HowTo – Lake site characterization [30%]
Priority: low
Updating: rare while we are not finding much of interest in results
This covers eventual work at a lake to determine potential causal factors affecting pesticides we detect in a sampled lake. This would be triggered only if we find concentrations of interest.
Note: This HowTo formerly was about lake selection. That topic is no longer covered by any HowTo in this collection since the selection process was expedient.
Change log:
When | Who | Comment |
---|---|---|
2021 08 ?? | Sp17 | First version placeholder. |
2021 09 07 | Sp17 | Add change log. Add thoughts about map overlay to highlight CSLAP lakes to pursue. |
2022 | Sp17 | The earlier version is obsolete after we minimized resources devoted to lake selection, in light of the very few samples per year in the task. |
2023 06 16 | Sp17 | Rephrase to make this conditional on our finding something unexpected in our expediently selected lakes. Also convert to Markdown format. |
2023 06 22 | Sp17 | Adding more flesh to bare bones. |
1. Objectives:
- For pesticides detected in lakes at notable concentrations, determine potential causal factors based on land use in the watershed, lake circulation and volume turnover characteristics, weather conditions before sampling, and other factors.
2. Potential causal factors
- Some pesticides are applied in lakes near shorelines for aquatic weed control. We included two aquatic herbicides in the 2022 analyte list.
- We expect that pesticides will appear in surface layers of lakes primarily from fresh deliveries from tributaries or fresh washoff from shore properties. USGS work on Cayuga Lake found that first storms after unison atrazine application in spring would deliver atrazine, by an all-tributaries grab sampling campaign.

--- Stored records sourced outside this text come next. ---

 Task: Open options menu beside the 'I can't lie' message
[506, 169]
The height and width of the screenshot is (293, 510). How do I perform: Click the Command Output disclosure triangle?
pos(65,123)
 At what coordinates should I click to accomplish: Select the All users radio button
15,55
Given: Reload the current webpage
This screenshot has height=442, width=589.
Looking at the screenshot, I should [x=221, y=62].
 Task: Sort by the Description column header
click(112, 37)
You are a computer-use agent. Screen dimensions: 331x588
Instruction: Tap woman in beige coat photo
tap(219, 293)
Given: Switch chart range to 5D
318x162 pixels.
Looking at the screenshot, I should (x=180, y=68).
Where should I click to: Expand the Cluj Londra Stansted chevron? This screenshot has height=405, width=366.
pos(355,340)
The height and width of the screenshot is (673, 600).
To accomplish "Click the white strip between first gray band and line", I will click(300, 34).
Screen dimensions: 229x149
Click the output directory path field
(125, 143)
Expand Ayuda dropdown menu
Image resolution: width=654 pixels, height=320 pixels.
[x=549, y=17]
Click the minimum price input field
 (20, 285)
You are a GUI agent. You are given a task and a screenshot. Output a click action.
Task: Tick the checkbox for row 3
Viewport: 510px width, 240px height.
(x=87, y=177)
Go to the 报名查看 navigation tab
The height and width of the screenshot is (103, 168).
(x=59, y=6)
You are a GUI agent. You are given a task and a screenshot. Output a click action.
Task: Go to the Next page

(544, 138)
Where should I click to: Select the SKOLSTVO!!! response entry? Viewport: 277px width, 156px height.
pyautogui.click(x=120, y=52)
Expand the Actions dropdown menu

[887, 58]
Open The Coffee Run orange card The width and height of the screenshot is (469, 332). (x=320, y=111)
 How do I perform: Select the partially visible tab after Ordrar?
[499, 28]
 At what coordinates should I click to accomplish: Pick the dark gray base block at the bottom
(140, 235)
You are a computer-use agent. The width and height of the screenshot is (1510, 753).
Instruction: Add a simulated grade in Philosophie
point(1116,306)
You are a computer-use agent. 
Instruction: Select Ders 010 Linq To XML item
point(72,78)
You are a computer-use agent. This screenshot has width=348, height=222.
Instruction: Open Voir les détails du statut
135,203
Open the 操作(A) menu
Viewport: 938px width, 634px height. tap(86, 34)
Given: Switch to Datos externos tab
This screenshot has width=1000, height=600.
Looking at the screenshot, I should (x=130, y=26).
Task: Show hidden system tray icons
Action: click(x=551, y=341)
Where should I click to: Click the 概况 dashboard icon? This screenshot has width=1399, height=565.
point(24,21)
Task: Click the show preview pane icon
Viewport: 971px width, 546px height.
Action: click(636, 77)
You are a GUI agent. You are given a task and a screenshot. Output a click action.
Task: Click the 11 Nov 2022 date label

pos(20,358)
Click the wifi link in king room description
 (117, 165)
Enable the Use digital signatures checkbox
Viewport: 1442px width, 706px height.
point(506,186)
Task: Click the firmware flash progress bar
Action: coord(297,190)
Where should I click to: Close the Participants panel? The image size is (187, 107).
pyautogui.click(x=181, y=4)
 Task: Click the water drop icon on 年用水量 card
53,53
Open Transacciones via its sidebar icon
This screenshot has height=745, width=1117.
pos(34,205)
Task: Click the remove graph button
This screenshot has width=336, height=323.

- USGS also found that atrazine lingered in Cayuga Lake at depths. This is due to long turnaround time. Thus lake diagnostic characterization should include turnover time (volume/annual total inflow).
- Long lived pesticide metabolites may also arrive via groundwater discharge into lakes.
3. Data inputs for rapid assessment
- Measured data during sampling
- CSLAP measured data at other sampling times for the same lake
- Meteorology and lake status before sampling
- Land use in watershed
- PSUR pesticide use data at zip code level
As with groundwater site characterization, the basis for refined lake characterization is a mix of other people’s published data, our own observation and measurement, and what the volunteers bring from their experience.
Many CSLAP lake watersheds have been mapped as part of lake studies. Watersheds can also be auto-delineated in QGIS using digital elevation maps.
Our project geographic map collection in QGIS contains PSUR pesticide intensity data, DEMs, and points representing FOLA / CSLAP member lakes; these points may be the outlets. We also have the special categorical users mapped from Google Earth. We have USDA Cropscape agricultural land uses and EPA MRL land cover mapsin the base QGIS map set, available to overlay with watershed boundaries.
We would create a polygon of the lake’s watershed and characterize concentrated pesticide uses in the watershed related to what is detected. Moderate to larger lakes will have enough watershed so that the overlay of PSUR pesticide use intensities by zip code on watershed boundaries will not be too bad of a geometric mismatch. For small lakes like Lake Waccabuc and Upper Little York Lake this overlay is not as helpful.
4. Resampling
The project’s protocol for surprisingly high results (not necessarily standard exceedances) is to sample again soon after the result is known, i.e. off-cycle sampling. The lag between sample collection and lab analysis of up to one year makes this an “Extra next year” result, which is constrained by ability and willingness of the volunteers on lakes sampled by volunteers.
The lake monitoring has a very low priority in the project due to the small number of samples allowed to be tested (8 per year across 4 lakes) thus the amount of labor to devote to lake watershed characterization should be kept to a minimum.